Hai, kamu. Bagaimana kabarmu? Ah, aku basa-basi sekali. Jelas-jelas aku tahu bagaimana keadaanmu sekarang.

Sebelumnya, aku ingin meminta maaf. Aku telah berbohong. Sejujurnya, kamu bukan orang pertama yang kutaksir. Sebelum kamu, ada beberapa orang yang kurang beruntung aku curi-curi pandangnya tiap waktu, namun itu semua hanya sebatas kagum saja. Aku tidak ingat alasan lain. Eh, tapi cinta memang tidak butuh alasan, ya? Lain hal denganmu, masih terekam jelas dalam benakku ketika benih suka itu pertama kali tumbuh, sehingga aku berani melabelimu sebagai cinta pertamaku. Harap diterima, ya. Oh, sebenarnya aku tidak ingin kau membaca ini..

Jadi, yah.. aku di sini. Mengenangmu kembali.

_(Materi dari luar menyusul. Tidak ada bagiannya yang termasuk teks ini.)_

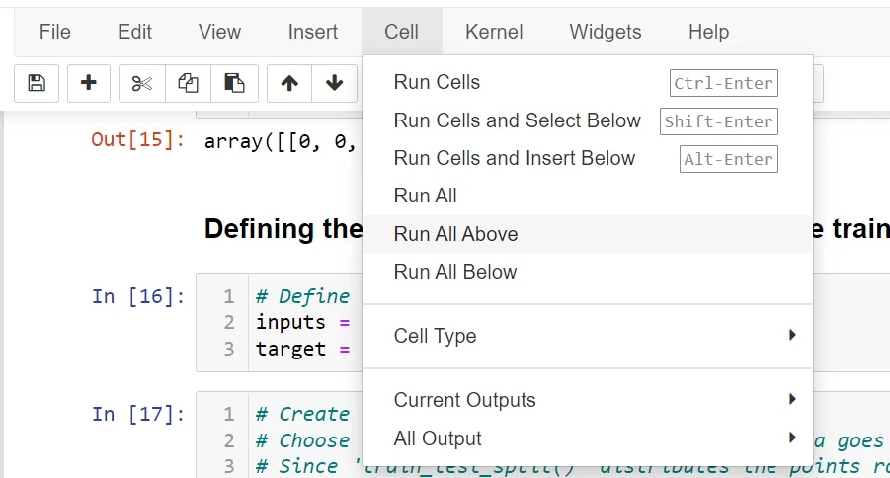Open the Widgets menu
The image size is (890, 478).
tap(606, 32)
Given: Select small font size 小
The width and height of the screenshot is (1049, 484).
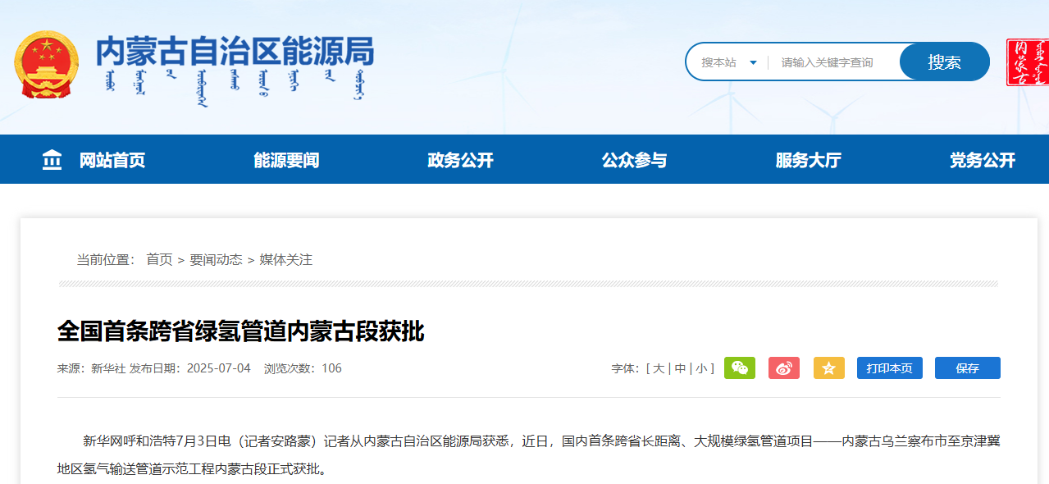Looking at the screenshot, I should 701,368.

Kita pertama bertemu pada pertengahan tahun 2009. Aku tidak begitu jelas mengingat pertemuan pertama kita. Yang jelas, rasa suka ini bukan datang di saat pandangan pertama.

Semakin lama kita berkawan, aku semakin sering memperhatikanmu. Fisikmu biasa saja. Padahal sebelum ini, barometerku menaksir seseorang adalah dari tampilan luarnya. Namun kali ini aku sadar bahwa penilaian sebatas fisik saja sangat amat tidak sepadan dengan kepribadian orang tersebut. Aku suka dengan sikapmu. Sifatmu yang selalu ceria dan humoris selalu mewarnai hariku. Belum lagi dengan perhatianmu terhadap hal-hal sepele. Aku tidak tahu kau melakukan itu karena disengaja atau memang kau terbiasa melakukannya pada semua orang. Yang jelas, semua itu cukup membuatku berkhayal.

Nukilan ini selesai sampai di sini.